The Elim Night Shelter in Elsies River has stood as a beacon of hope to many since it opens its doors on Tuesday September 2, 1997.
Kent Hollesen, 80, who was on the shelter’s committee for 17 years, was at Elim’s 20th anniversary on Saturday September 2.
“I remember the Salvation Army gave us R300 back then to advertise the shelter in the local papers. We’ve faced many challenges over the years, but we have grown in leaps and bounds,” he said.
Ward 26 councillor Franchesca Walker said she had worked closely with the shelter since last year. She has experienced her own fair share of hardship in her life.
“I was one of five children, and I had to help my mother take care of my siblings. I left school in Grade 10 to work at Pick * Pay. I worked in the deli section, and, at times, I was tasked with scrubbing the floors among other things,” she said.
After going through a divorce, she had struggled to look after her two children.
“There was a time that I found myself unemployed. I decided to start a catering company. I used my house as collateral and my business failed. Just before we had to move out I met Dan Plato who offered me a job as a messenger/driver at his office,” she said.
She used the opportunity to finish her matric to get a better job.
“I wrote my exams while my mother was having her leg amputated. Eventually I got through it and applied to be a ward councillor.
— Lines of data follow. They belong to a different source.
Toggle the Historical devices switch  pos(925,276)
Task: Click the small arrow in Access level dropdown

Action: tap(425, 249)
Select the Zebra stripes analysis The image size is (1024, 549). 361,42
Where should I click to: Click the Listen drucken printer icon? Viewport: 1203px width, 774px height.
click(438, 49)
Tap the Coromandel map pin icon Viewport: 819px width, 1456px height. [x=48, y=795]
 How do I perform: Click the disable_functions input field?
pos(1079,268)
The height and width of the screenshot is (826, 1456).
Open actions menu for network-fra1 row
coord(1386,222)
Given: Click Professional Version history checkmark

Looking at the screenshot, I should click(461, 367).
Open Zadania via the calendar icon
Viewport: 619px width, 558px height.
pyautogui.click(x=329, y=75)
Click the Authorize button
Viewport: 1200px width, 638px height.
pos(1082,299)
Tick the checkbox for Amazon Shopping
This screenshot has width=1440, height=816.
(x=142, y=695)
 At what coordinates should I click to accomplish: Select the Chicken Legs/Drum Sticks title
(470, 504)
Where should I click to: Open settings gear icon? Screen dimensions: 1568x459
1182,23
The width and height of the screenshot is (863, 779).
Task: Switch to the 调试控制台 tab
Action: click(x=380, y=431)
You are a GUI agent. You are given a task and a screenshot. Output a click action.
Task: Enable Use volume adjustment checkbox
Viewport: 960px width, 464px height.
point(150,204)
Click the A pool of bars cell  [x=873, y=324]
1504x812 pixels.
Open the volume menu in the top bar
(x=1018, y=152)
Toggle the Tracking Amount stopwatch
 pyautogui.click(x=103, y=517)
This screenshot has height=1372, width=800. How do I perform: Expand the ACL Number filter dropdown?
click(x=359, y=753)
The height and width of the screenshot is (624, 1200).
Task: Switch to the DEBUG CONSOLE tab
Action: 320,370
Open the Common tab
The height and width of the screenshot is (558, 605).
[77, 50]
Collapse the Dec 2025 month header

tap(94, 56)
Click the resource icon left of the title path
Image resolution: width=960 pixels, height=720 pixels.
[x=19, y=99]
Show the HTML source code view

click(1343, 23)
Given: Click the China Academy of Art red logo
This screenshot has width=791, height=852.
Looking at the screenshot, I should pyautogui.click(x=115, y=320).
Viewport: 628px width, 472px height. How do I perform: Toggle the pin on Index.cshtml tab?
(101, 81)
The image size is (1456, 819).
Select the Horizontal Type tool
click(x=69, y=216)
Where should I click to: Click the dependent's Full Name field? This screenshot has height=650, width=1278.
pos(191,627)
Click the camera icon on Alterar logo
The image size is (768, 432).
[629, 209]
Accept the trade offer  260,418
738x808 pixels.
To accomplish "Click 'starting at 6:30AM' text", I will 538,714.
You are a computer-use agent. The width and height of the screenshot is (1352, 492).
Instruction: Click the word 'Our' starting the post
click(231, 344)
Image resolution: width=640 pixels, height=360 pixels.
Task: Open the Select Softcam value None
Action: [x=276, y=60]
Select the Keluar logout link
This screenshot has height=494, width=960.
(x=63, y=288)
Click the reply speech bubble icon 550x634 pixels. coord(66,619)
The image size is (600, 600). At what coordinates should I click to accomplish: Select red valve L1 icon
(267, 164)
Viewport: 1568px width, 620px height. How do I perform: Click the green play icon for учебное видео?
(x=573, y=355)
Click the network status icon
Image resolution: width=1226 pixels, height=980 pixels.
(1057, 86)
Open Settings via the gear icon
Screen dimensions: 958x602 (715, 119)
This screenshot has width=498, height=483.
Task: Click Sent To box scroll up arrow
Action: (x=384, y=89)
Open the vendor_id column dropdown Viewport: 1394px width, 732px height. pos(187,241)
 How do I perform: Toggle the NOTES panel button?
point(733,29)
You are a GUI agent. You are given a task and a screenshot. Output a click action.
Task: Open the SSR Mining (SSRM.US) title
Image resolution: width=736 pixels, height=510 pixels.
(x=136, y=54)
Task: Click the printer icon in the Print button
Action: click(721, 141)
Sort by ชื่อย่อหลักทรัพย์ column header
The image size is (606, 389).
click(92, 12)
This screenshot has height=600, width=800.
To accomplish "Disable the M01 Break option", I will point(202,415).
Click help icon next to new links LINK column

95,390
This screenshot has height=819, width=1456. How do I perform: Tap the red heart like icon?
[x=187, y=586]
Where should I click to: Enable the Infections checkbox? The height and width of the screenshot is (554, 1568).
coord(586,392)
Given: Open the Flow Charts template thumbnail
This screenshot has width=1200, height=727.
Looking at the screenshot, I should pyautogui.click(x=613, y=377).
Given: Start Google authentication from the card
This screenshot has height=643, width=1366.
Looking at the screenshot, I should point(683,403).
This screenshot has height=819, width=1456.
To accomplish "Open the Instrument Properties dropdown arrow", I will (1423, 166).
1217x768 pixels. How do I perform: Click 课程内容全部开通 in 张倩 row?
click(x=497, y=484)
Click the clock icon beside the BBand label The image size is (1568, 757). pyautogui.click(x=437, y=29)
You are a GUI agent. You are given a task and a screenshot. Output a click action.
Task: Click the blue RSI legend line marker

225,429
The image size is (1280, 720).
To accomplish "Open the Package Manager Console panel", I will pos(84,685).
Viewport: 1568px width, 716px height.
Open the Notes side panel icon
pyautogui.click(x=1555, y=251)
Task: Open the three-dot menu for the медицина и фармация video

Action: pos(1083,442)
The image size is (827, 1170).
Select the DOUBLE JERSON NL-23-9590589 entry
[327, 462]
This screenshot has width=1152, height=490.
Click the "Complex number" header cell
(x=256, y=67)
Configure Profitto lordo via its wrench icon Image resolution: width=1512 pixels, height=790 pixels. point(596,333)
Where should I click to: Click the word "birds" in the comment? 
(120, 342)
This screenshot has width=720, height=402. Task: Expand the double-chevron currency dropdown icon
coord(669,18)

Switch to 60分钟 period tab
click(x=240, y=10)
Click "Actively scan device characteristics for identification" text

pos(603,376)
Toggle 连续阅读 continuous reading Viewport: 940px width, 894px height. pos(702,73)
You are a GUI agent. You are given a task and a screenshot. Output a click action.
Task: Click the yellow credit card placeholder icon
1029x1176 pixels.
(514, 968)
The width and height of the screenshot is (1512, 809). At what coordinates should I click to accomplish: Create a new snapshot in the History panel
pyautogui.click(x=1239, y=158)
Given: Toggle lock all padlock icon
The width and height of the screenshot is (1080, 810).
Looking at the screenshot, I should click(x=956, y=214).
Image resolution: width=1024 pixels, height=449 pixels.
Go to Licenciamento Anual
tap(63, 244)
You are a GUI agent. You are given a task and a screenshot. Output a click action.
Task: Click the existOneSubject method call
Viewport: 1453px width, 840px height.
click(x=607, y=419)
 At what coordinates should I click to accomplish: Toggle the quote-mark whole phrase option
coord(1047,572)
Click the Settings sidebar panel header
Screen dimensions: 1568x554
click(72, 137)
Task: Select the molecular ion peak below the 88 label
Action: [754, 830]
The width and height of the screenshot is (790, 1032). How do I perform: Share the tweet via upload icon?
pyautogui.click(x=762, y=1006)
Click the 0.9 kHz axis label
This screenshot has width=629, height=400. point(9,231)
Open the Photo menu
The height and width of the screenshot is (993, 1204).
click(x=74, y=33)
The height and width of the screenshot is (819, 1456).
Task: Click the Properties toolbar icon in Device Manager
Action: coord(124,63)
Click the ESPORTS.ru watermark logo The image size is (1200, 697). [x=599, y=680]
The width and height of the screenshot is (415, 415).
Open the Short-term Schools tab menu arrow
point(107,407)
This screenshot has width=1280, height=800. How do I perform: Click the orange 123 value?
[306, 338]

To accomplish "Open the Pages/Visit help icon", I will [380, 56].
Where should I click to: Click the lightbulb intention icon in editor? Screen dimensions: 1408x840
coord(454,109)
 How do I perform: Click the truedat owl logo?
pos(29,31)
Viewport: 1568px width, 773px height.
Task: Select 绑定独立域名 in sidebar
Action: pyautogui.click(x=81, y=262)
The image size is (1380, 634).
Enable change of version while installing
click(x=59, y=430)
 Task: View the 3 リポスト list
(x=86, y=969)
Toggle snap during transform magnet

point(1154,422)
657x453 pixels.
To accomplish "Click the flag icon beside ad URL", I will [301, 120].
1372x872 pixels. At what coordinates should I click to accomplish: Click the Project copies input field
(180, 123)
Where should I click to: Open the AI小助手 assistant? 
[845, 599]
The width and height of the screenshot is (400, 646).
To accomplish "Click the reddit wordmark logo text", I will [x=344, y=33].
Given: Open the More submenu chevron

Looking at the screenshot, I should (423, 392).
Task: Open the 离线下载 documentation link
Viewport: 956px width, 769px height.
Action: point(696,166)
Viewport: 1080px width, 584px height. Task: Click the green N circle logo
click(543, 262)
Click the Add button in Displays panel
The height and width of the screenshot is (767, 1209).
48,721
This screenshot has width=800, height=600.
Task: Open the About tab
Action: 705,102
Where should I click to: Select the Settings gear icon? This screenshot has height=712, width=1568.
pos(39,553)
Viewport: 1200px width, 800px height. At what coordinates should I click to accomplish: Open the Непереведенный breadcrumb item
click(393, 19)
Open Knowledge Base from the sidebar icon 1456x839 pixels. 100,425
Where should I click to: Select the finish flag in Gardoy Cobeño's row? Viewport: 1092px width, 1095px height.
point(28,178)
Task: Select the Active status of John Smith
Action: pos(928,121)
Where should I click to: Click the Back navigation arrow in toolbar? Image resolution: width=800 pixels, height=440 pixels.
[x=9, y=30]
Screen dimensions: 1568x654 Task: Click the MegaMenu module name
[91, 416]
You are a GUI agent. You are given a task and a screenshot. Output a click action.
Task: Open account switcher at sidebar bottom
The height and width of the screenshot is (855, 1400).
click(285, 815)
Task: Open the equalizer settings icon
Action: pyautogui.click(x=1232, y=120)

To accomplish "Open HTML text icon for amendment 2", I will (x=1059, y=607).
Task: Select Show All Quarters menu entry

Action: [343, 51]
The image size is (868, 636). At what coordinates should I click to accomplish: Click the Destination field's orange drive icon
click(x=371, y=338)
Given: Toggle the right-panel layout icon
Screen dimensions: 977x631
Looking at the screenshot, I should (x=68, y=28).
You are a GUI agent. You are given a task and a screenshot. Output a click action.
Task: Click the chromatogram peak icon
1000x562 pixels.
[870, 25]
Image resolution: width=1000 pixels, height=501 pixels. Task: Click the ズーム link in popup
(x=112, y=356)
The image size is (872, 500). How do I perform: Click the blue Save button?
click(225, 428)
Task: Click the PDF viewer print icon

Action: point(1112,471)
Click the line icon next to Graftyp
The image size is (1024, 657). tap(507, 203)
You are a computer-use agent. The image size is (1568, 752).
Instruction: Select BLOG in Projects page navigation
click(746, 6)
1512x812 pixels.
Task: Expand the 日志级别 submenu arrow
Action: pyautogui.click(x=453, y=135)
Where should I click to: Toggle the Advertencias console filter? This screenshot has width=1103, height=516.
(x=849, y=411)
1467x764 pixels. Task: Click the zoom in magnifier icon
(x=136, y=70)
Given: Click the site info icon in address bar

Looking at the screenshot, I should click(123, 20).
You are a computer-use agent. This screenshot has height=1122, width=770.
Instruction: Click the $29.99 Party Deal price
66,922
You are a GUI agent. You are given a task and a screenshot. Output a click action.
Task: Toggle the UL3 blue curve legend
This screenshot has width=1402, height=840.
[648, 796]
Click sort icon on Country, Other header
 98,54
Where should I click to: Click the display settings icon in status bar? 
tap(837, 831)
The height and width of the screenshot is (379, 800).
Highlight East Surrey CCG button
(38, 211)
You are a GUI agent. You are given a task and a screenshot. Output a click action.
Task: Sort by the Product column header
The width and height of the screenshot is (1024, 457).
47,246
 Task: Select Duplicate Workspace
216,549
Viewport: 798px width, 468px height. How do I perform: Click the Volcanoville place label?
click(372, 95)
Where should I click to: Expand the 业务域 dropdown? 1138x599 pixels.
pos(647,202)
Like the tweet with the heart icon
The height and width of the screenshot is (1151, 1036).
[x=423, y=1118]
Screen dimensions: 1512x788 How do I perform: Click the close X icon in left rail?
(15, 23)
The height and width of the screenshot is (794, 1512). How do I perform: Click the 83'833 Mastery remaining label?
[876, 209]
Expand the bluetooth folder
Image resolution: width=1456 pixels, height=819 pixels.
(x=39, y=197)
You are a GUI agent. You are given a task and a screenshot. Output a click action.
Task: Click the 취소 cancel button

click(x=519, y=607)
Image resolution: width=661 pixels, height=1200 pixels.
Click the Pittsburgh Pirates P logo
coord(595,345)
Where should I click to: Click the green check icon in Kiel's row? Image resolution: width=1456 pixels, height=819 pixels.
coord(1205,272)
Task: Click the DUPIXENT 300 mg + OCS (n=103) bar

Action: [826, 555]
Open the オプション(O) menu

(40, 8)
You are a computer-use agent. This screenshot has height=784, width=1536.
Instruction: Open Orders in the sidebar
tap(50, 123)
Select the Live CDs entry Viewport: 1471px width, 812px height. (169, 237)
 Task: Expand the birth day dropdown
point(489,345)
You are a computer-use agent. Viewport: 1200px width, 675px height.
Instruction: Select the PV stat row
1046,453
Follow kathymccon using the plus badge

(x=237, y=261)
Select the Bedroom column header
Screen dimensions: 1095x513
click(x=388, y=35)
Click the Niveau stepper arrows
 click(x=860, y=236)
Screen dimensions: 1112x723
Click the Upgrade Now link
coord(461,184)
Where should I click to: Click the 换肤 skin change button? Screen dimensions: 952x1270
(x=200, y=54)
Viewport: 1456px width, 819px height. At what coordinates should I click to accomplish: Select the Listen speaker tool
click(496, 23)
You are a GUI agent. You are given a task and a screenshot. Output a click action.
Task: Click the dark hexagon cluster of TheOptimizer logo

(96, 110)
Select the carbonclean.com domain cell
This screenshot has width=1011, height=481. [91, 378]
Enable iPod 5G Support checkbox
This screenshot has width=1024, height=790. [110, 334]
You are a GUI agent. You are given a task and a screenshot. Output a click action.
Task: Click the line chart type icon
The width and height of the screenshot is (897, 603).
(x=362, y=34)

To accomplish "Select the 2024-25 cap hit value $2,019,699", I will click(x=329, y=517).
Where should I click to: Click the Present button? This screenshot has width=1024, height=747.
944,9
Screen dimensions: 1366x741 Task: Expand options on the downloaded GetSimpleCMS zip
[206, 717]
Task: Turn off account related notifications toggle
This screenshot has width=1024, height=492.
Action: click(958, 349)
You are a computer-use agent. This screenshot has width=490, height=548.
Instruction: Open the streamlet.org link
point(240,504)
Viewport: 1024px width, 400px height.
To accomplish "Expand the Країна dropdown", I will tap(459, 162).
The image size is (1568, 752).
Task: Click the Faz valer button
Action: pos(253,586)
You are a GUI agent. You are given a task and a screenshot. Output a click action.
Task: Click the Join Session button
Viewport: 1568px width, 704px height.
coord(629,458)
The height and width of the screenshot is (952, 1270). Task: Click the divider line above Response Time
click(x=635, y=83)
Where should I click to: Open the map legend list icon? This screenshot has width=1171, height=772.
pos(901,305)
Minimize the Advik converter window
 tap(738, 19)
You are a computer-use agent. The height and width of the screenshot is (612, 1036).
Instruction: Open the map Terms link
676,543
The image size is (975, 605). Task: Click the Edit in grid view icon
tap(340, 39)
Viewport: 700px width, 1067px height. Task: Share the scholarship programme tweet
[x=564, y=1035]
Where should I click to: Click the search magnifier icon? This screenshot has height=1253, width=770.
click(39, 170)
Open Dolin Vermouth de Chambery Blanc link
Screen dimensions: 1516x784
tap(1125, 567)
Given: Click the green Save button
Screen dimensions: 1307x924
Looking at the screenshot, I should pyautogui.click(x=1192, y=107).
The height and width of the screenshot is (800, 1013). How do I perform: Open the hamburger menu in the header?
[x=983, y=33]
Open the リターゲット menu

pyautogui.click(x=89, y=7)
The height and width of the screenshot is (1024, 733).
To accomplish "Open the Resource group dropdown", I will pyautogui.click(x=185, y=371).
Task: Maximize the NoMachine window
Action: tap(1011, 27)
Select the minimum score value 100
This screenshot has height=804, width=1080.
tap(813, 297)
I was unsuccessful in my attempts in the beginning but by perseverance I find myself here today. Being a politician is not for the faint-hearted, but I love my job,” she said.
Patricia Abrahams, who runs Elim’s thrift shop, came to the shelter two years ago a broken person.
“I carried so much guilt and pain around with me. The people here showed me love, and even though it was difficult being here in the beginning, I got through it.”
David Abrahams said he had been an alcoholic when he came to the shelter.
“My wife had died and I was living on the street for three years. God sent me to this shelter. When I came here I was so broken and Elim was my fortress against the wind,” he said.
Loretta Napier, one of Elim’s founders, said that four years before the shelter opened she and other members had walked the streets looking for homeless people, determined to help them. She knows what it’s like to feel like life has kicked you in the teeth.
“When I was young, I was very angry and broken. My mother died during childbirth, and I made a promise to her that I would take care of my siblings. I was a 13-year-old girl knocking on people’s doors asking food for myself and my six siblings,” she said.
Chairman of the Elim Night Shelter board Louis de Jager, the shelter’s chairman, said it had come along way and helped many.
“I hope in the next 20 years, we become more than just a shelter. It’s easy to give someone a bed and food but to transform someone’s life is something truly special,” he said.